Malignant melanoma is considered to be one of the most aggressive forms of skin cancer - about 80% of skin cancer deaths are associated with this disease. Because melanoma is an immunogenic tumor, effective treatment is based on strategies to enhance the body's immune response. Recent studies have shown that oligoribonucleotides-D-mannitol (ORNs-D-M) complexes possess exhibit in particular antiviral, anti-inflammatory and immunomodulatory actions due to the activation of immune responses. Given the wide range of biological effects, we aimed to investigate the effect of ORNs-D-M on the development of B16 melanoma in mice by controlling tumor growth and genetic analysis of marker genes.
Methods. Adult female mice of a C57BL/6J line were used. Suspension of B16 mouse melanoma cell was subcutaneously introduced into the right posterior paw. For the experimental groups, the ORNs-D-M solution (in PBS) was injected once at concentrations of 1.4; 0.7; 0.35; 0.175 mg on animal. The control group received 100 μl of PBS. Tumor size was monitored during the experiment. Expression of T-cell markers (CD3, CD4, CD8, CD247), macrophage markers (CD68, CD163, NOS2), immunotherapy target genes (PDCD1, CD274, CTLA4, CTLA4 / del) and cytokine (IFNB1) were evaluated by real-time qPCR assay in peripheral blood of mice.

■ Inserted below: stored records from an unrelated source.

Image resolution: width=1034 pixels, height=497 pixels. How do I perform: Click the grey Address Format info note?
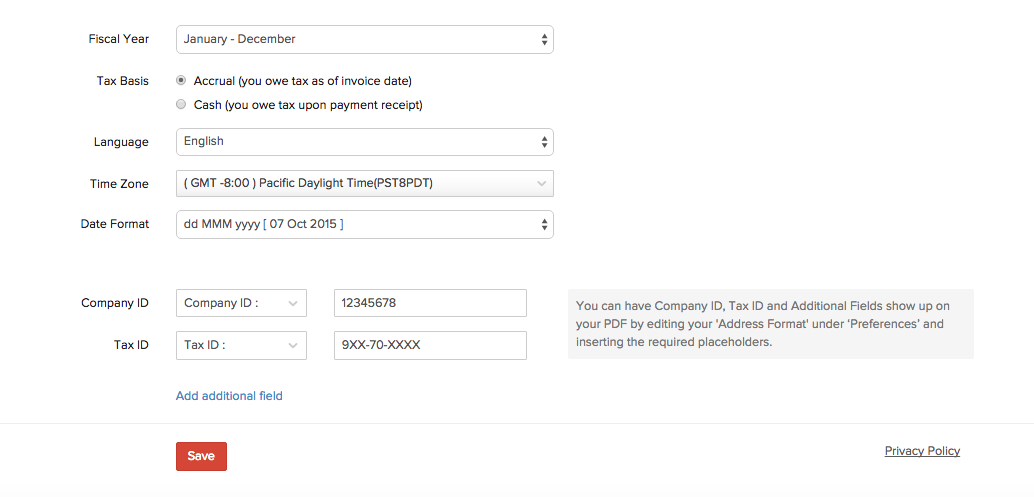[x=770, y=324]
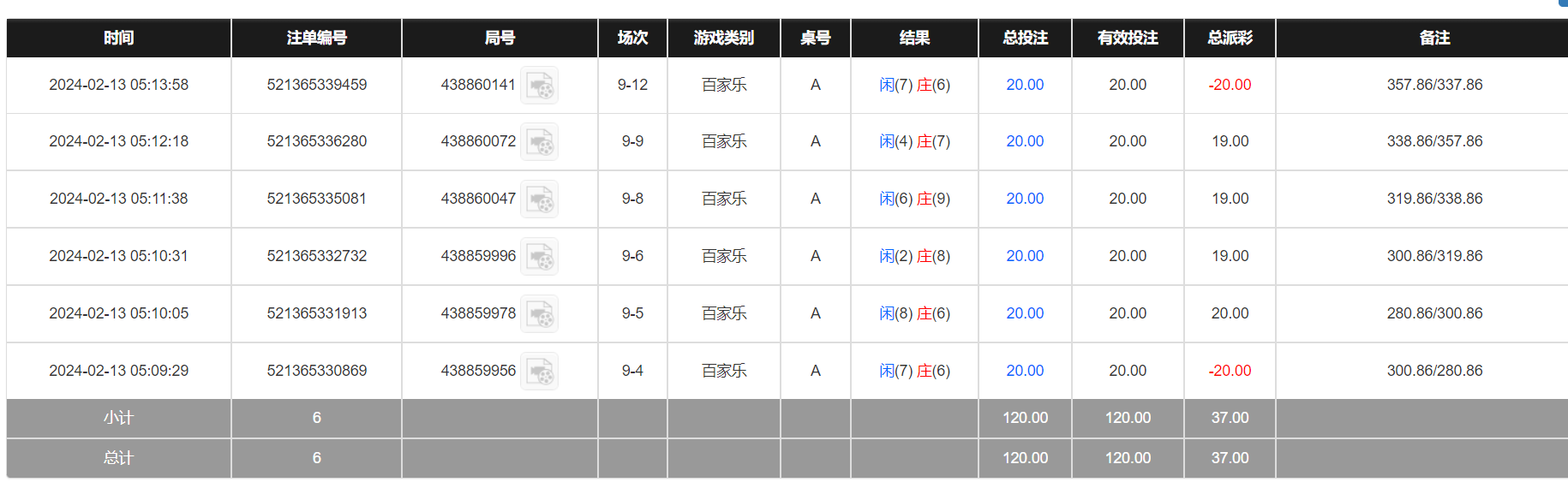The height and width of the screenshot is (494, 1568).
Task: Click the -20.00 payout at 05:09:29
Action: 1230,371
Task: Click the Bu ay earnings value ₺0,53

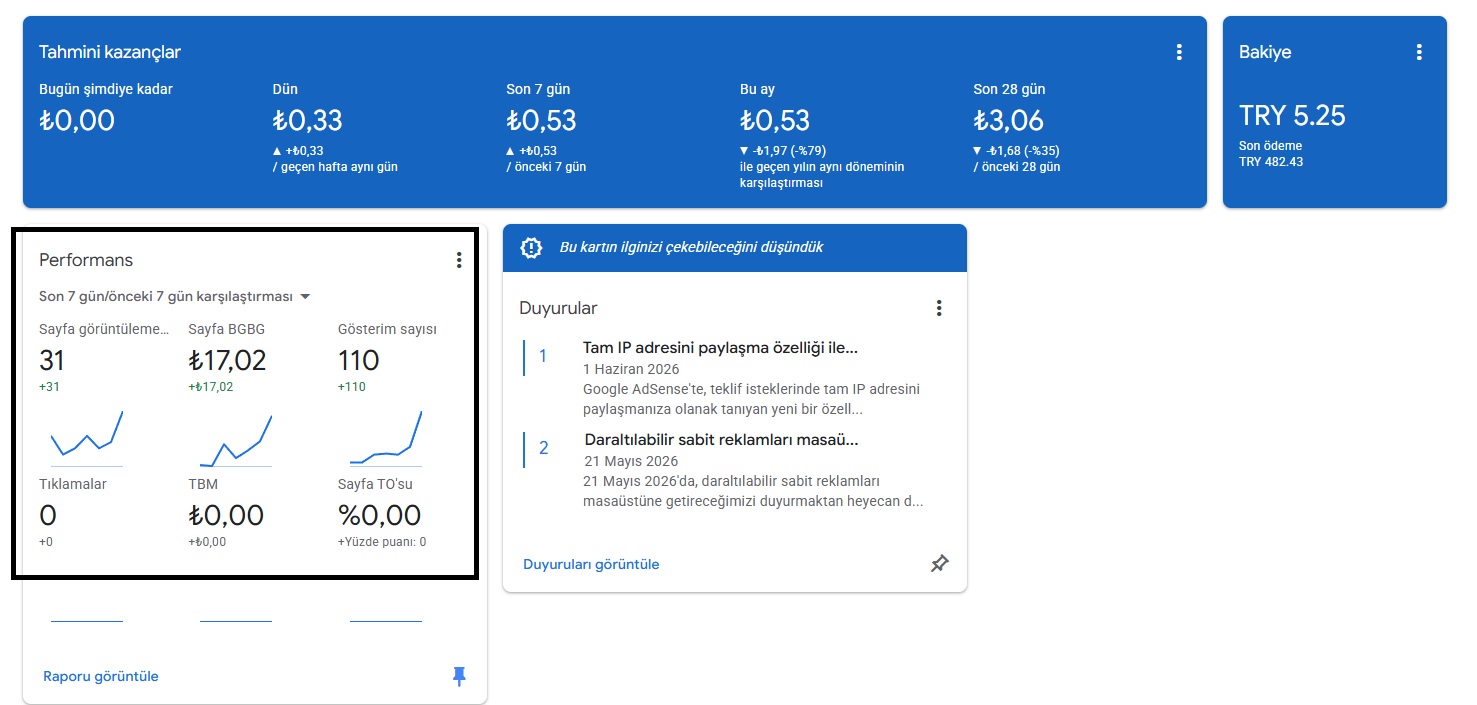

Results. Our investigations show that different concentrations of ORNs-D-M have the opposite effect on the growth of melanoma B16 tumors. In the group where animals received 1.4 mg of ORNs-D-M, the formation of the solid tumors was not observed; however, in the group with 0.7 mg dose, the average tumor volume was 97% lower than the non-drug group. In the case of lower concentrations, the average tumor size was 2-3 times higher than in the non-drug group. Also, we observed the changes in the expression of major marker genes. The mRNA expression levels of markers of T-cell counts CD3, CD4, CD8, and CD247, in groups with high concentrations of ORNs-D-M approached those of healthy animals. However, in mice, bearing melanoma recorded a decrease in mRNA levels of these genes. As well ORNs-D-M increases in the immune response to cancer and generally decreases the level of immunosuppression, which reflect in the increased expression of CD274, PDCD1, and IFNB1.